I’m not saying these subtle changes will magically cure all the problems of the Edmonton Oilers. It isn’t that simple, but the number one focus of the organization has to be building a cohesive and unified culture.
The players can say publicly that they care about each other, or that they will battle for each other, but actions speak louder than words, and the Oilers on-ice performance reeks of a team that lacks camaraderie.
There is no White Knight coming to save the Oilers.
Craig MacTavish could fire Dallas Eakins and he could make a trade or two, but those moves will not magically make the Oilers a more cohesive team.
This is about creating an identity, and right now the Oilers identity shows a divided group.
It won’t be an easy process.
There is no quick fix, but the leaders in that room have to recognize the problem and address it. If some players need to be weeded out of the room, then the players have to tell MacTavish who needs to go.

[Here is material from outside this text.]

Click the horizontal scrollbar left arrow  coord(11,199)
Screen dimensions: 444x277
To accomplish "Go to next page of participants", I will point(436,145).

It is obvious the Oilers don’t have enough NHL talent to compete for a playoff spot right now, but there is no excuse for not playing hard or battling for your teammate.
Hall and Nugent-Hopkins are the two guys who need to change the attitude of that team. They have some solid character guys in Matt Hendricks, Boyd Gordon and Andrew Ference who should be able to help guide them, but until management provides them more talent, Hall and RNH must take charge and start changing the culture within the room.
It likely isn’t fair that this much pressure be put on their young shoulders, but I believe both of them are strong enough to handle it.
From 1997-2006 the Oilers used to have a foundation of hard work and desire.
They never had many superstar players, except for Chris Pronger, but their leaders demanded a strong work ethic. Doug Weight, Jason Smith, Ryan Smyth, Mike Grier, Steve Staios, Ethan Moreau, Fernando Pisani, Todd Marchant and Shawn Horcoff were rarely questioned about a lack of effort.
Outside of Weight, none of those other players had elite level skill, but they competed every shift and those teams stood up for one another.
The Oilers haven’t been a cohesive group since 2007.
It has slowly eroded away. Management traded away solid “glue guys” like Jarret Stoll and Matt Greene and they never replaced them. The organization allowed a rift to emerge between the young and experienced players.
As the cohesiveness slowly eroded away, the Oilers identity disappeared.
Now, in 2014, this team has no recognizable identity.
Another coaching change seems inevitable, but the coach doesn’t play the game. He can’t defend his players on the ice. He can’t make them want to play hard for each other.
He can give them a system to play. He can demand they work hard, but he can’t make them want to play for another.
That comes from within, and ultimately it is only the players who can change the culture and identity of their team.
The players need to play for one another and start forging a new identity.
If they don’t, then next November they will likely be in the exact same spot as they are now and have been for the past many years.